BOONE–A vast collection of deeds, letters, survey plats and other materials dating to 1775 has the potential for rewriting the history of the southern Appalachian mountains, say southern historians.

The 10,000-item collection of materials from the Speculation Land Company (SLC) has been donated to the W. L. Eury Appalachian Collection in Appalachian State University’s Belk Library.

The records, dating from 1775 to 1930, form the largest collection of original documents tracking the development of more than 500,000 acres in western North Carolina. They will help historians answer questions about land ownership, distribution, and the impact of absentee ownership in the development of an 11-county region spanning Buncombe, Burke, Cabarrus, Cleveland, Henderson, Lincoln, McDowell, Mecklenburg, Polk, Rutherford and Union counties.

According to appraisers of the documents, the collection contains the sole remaining records of three counties known as the “burnt counties,” which lost some or all of their public documents to fire or mysterious disappearance.

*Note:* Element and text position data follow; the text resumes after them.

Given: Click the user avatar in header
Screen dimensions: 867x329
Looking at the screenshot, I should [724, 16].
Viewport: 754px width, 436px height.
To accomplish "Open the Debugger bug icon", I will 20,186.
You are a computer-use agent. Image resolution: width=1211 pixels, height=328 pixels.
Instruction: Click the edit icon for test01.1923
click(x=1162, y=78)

Smaller collections of SLC records are housed at UNC Chapel Hill, UNC Asheville and Duke University libraries.

“It will be of great interest to historians studying the South and Appalachian region,” said Fred J. Hay, Appalachian Collection librarian.

“The popular conception of the history of the region has, too often, assumed that Daniel Boone types came as squatters, settled on the land and developed farms,” Hay explained. In reality, the New York City-based Speculation Land Company developed, sold and leased the land for a variety of purposes.

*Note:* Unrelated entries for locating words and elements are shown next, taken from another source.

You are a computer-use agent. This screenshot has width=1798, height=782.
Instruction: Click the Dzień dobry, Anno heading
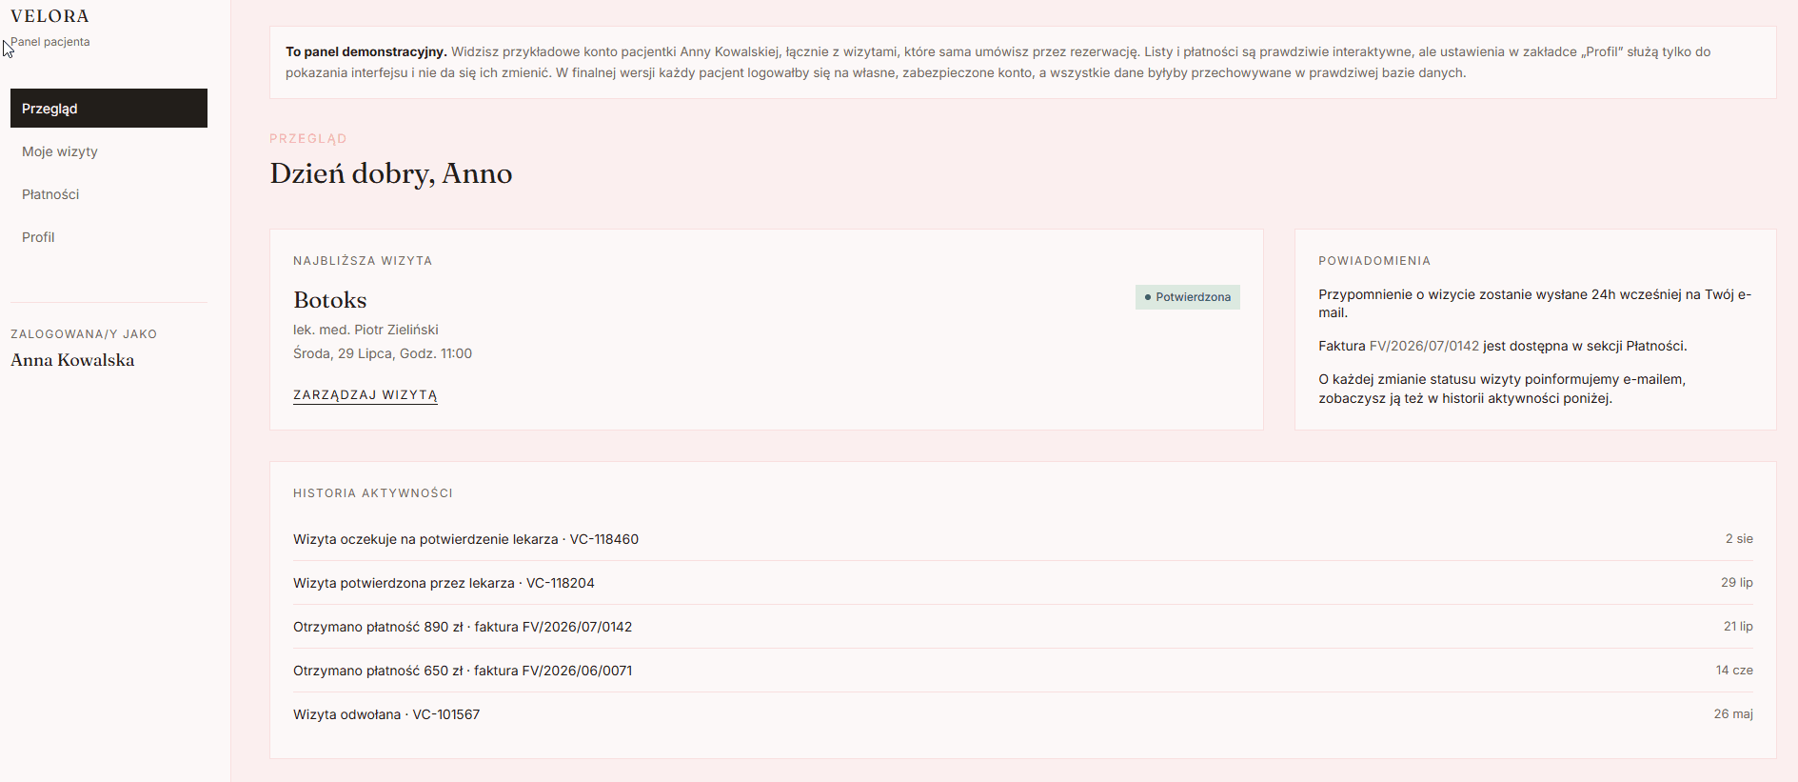click(x=391, y=173)
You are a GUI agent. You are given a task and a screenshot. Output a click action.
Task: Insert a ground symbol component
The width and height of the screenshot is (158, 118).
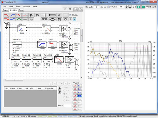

After more than six months of cleaning, cataloging and filing, the materials are now available to researchers and others interested in the history of the region.

John Alexander Williams said, “No topics are more important in the early history of Appalachia than land speculation and land allocation. The collection’s focus on western North Carolina makes it especially valuable…The Speculation Land Company records will yield information on both mineral and agricultural lands and make possible comparisons that apply to the society, economy and politics of the entire Appalachian region.”

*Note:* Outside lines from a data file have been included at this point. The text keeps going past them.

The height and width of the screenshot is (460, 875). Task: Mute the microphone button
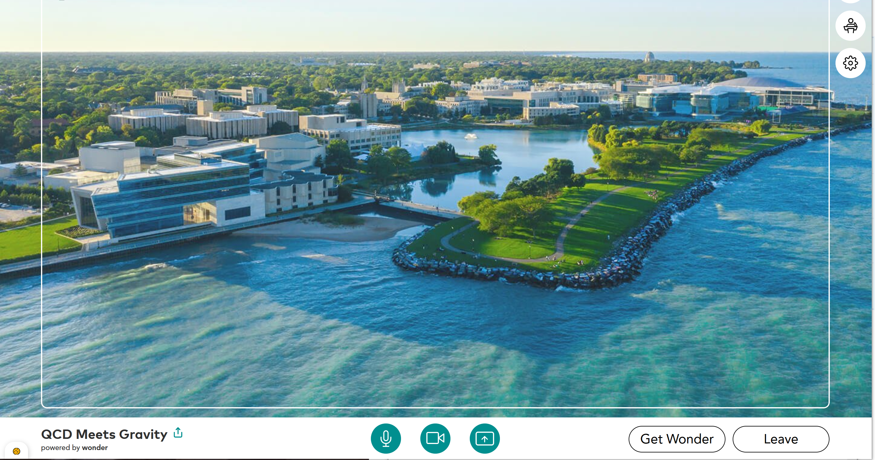pos(386,438)
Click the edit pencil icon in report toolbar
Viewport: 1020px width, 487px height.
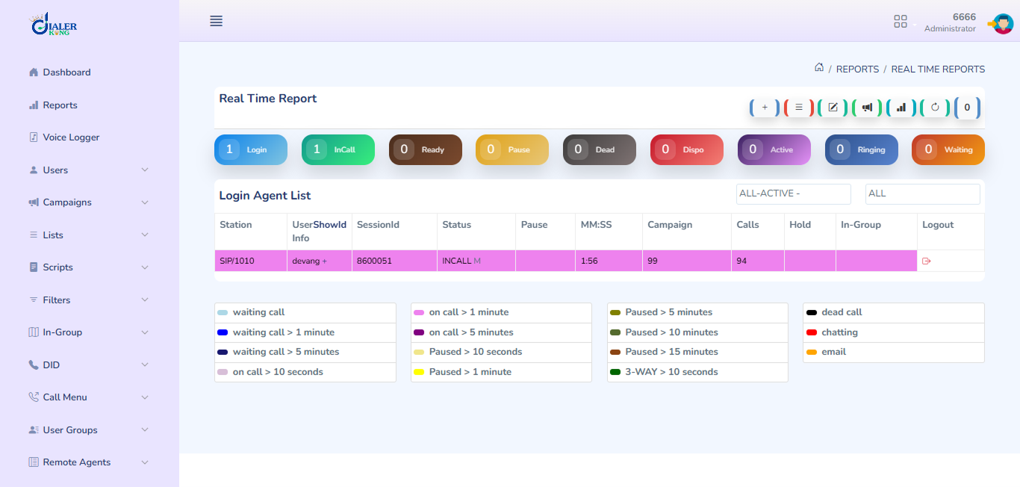[833, 108]
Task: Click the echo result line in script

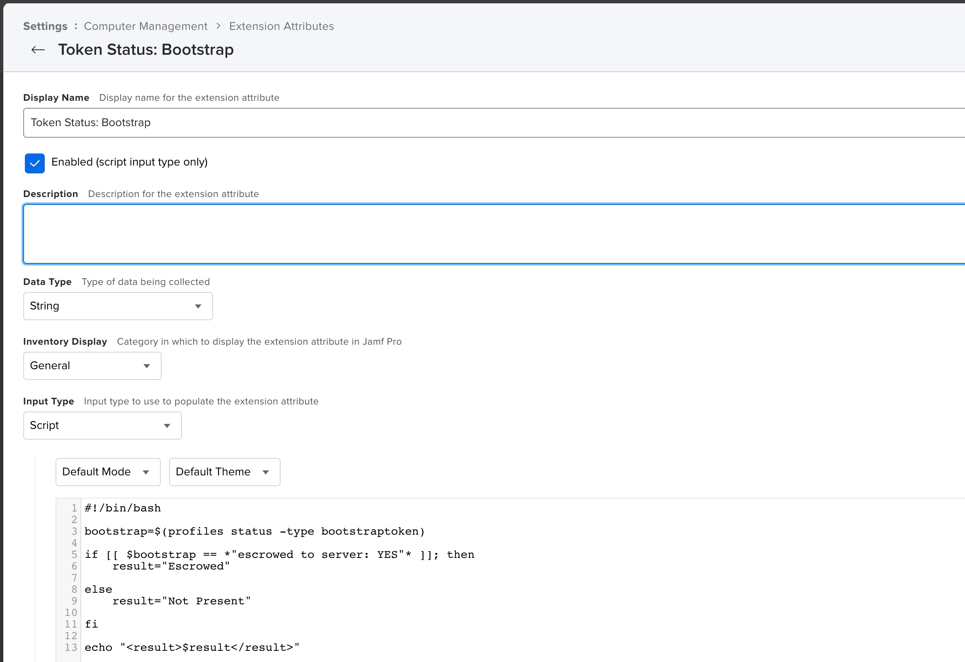Action: click(x=192, y=647)
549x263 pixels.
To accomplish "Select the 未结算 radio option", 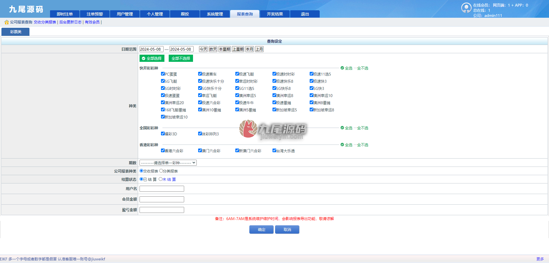I will [160, 179].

Williams is a history professor at Appalachian and the author of Appalachia: A History, published by UNC Press, and West Virginia: A History, published by West Virginia University Press.

At least four generations of Rev. Thomas Butler Justice’s descendents worked as agents for the Speculation Land Company. George Justice was the last to work for the company before it was dissolved in 1930. His heirs, Agnes and Alice Justice, Carolina Dessouky and Janette Griffin, donated the collection to Appalachian.

Among the materials catalogued by archivist Kathryn Staley is a variety of business and personal correspondence, which sheds light on everyday life in the region.

One letter, written in 1907 by former slave Hanna Thompson to the Rev. Baylis Justice, sought help locating her grown children who had as children remained in Rutherfordton when she was sold out of state. In addition to being a land agent for SLC, Justice was a Baptist minister.

An 1891 letter from Missouri resident A.H. Bach inquired about the possibility of finding work as a music teacher in Rutherfordton. He asked that an estimate of the “number of pianos within the town limits” be provided.

Historian and University of Georgia professor John Inscoe said the collection provides a “vast new window into the social, economic and environmental history of North Carolina. The sheer range and richness of these materials should make them a vital, even essential, resource for all future work by historians of the North Carolina mountains.”